持続可能なオペレーションにおける革新

ルイ・ヴィトンは、「REGENERATION 2030」ロードマップに沿って、環境への影響の低減に向けて自社の事業運営を見つめ直し、サプライチェーンのあらゆる段階を再考しています。さらに、世界各地のオペレーションにおいて継続的な改善と発展、イノベーションの導入に取組んでいます。

持続可能なオペレーション

環境への影響を最小限に抑えつつ、長期的な経済的パフォーマンスを維持する組織プロセスおよび資源の管理。

サプライチェーンのトレーサビリティ

原材料生産現場から最終製品にいたるまでの各工程を辿る戦略的原材料のサプライチェーン全体において、「完全なトレーサビリティ」を実現しています。
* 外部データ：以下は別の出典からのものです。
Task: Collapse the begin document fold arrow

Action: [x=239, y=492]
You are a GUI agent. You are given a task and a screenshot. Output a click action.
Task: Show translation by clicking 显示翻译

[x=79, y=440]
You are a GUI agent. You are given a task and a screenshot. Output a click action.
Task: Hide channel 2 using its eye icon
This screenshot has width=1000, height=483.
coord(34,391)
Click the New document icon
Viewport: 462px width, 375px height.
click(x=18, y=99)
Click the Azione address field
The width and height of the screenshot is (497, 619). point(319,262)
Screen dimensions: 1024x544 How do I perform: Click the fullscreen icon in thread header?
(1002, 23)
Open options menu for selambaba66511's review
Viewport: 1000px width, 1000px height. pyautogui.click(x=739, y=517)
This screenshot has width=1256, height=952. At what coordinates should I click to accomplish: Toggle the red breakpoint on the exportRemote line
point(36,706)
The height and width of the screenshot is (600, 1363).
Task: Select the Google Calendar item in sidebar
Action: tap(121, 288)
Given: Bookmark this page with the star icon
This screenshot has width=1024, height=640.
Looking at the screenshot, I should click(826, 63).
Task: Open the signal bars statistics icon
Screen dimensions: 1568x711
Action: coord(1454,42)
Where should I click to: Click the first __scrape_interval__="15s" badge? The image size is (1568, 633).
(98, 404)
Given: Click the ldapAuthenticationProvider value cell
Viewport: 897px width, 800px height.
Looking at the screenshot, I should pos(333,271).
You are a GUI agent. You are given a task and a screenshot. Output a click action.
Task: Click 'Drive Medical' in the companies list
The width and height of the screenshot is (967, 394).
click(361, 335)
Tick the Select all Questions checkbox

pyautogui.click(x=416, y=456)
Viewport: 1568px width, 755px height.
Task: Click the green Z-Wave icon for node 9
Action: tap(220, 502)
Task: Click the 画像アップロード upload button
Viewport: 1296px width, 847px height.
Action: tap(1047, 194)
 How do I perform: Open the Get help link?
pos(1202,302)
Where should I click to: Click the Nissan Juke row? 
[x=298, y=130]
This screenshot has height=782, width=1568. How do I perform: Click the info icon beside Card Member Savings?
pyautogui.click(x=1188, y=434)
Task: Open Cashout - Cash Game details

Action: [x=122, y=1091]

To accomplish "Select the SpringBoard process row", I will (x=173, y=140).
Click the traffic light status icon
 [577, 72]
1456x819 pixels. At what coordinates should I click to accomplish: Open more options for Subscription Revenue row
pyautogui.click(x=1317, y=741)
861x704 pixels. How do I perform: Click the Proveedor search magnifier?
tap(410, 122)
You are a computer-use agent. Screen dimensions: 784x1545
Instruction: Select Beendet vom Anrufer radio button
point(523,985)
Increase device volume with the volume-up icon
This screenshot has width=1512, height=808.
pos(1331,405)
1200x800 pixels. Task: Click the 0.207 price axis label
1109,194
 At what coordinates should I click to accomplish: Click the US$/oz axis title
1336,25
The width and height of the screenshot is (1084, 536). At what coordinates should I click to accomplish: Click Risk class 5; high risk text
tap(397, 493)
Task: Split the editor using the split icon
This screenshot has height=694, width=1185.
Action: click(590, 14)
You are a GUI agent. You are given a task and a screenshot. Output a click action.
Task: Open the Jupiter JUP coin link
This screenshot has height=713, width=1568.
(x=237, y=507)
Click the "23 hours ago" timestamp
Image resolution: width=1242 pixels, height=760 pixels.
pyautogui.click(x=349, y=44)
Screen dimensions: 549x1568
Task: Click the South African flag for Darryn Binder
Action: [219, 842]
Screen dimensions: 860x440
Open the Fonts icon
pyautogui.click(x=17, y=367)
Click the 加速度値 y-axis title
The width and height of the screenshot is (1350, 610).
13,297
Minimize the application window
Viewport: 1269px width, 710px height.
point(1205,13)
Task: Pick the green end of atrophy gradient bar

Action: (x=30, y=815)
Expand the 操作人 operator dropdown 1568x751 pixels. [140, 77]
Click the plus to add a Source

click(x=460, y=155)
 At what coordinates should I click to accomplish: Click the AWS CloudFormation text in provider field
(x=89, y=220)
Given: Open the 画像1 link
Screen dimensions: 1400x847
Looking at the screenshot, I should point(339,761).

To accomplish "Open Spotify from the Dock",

認証は、社会的および環境的な基準の遵守確認に役立ち、専用のトレーサビリティ・システムにより、原材料の原産地および組成を確認すると共に、森林破壊や汚染、水資源の枯渇といった社会的および環境的リスクの低減に寄与しています。

2030年までの目標:
戦略的原材料のサプライチェーンの100%において、専用のトレーサビリティ・システムを導入。

サプライヤーエンゲージメント:

環境配慮型の製造

環境負荷の軽減を目的にアトリエ全体にエコデザインの原則を適用し、「リデュース、リユース、リサイクル」という明確な優先順位のもと、クラフツマンシップを再定義。デザインの段階から廃棄物の削減に取組み、循環性を重視しています。社内のリソースセンターでは、未使用のレザーやテキスタイル、メタルパーツに新たな命を吹き込み、活用。専用のリサイクル経路を通じて、生産過程で生じる残材を処理しています。

2030年までの目標:
アトリエにおける戦略的素材の廃棄物の100%を、リユースまたはリサイクル。

責任あるパッケージング

荷造り用木箱製造兼荷造り職人としての創業者のヘリテージを受け継ぎ、その原点を今に伝えるパッケージ。容積削減に取組むほか、認証済みのリサイクル素材およびリサイクル可能素材を優先し、使い捨てバージンプラスチックの削減に取り組んでいます。2030年までに、顧客向けおよび輸送用パッケージだけでなく、サプライヤーから納品されるパッケージにも拡張予定。

2030年までの目標:
すべてのパッケージ(顧客向け、産業用、輸送用、原材料用)における、使い捨てバージンプラスチックの廃止。

低炭素輸送手段

輸送に伴うCO₂排出量の削減を図りながら、製品を効率的に届けるためのイノベーションを継続的に推進しています。2024年にスタートした「LV SHIFT®」プログラムでは、海上輸送の拡大や新たなソリューションの検証を通じて、低炭素物流への移行を加速。フランスのスタートアップ「グラン・ド・セイル(Grain de Sail)」とのパートナーシップを通じて、2024年以降に実施された9回の大西洋横断帆船輸送により、従来の輸送と比較してトンキロメートルあたりのCO₂排出量の90%削減を実現しています。

2030年までの目標:
輸送の40%において、低炭素な輸送手段を採用。

サステナブル建築

店舗やアトリエ、物流拠点で、環境に配慮した建築の原則を取入れています。新築および大規模改修では、HQE™、LEED®、BREEAM®といった広く認知された環境認証に準拠すると共に、可能な限りバイオクライマティック(生物気候学)デザインを採用しています。これらの基準により、エネルギー効率の向上、低排出素材の使用、さらに責任ある建設と解体に伴う廃棄物の管理が促進されています。

2030年までの目標:
グローバルなオペレーションの100%を再生可能エネルギーで賄う。